Given entries: Begin
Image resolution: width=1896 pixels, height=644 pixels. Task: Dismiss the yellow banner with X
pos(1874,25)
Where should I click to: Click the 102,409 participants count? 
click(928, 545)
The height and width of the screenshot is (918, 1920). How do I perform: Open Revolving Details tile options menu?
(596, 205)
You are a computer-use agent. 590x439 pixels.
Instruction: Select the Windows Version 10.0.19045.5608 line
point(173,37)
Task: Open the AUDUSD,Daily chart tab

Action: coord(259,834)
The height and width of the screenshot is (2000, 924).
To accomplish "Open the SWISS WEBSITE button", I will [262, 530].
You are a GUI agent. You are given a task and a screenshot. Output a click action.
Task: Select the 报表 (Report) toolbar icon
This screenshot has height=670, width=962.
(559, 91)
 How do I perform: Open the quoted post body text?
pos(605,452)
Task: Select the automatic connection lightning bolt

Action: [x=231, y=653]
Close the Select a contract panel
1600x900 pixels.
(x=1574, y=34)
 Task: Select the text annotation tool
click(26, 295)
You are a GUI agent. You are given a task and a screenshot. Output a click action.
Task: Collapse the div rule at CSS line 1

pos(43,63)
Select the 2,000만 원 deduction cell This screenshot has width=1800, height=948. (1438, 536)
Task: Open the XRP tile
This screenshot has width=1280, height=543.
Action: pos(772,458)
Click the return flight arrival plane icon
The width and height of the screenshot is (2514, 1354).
Given entries: End
Lines containing the string "icon" are the ones to copy from the entries above.

[Written answer]:
Task: Select the 报表 (Report) toolbar icon
Click the return flight arrival plane icon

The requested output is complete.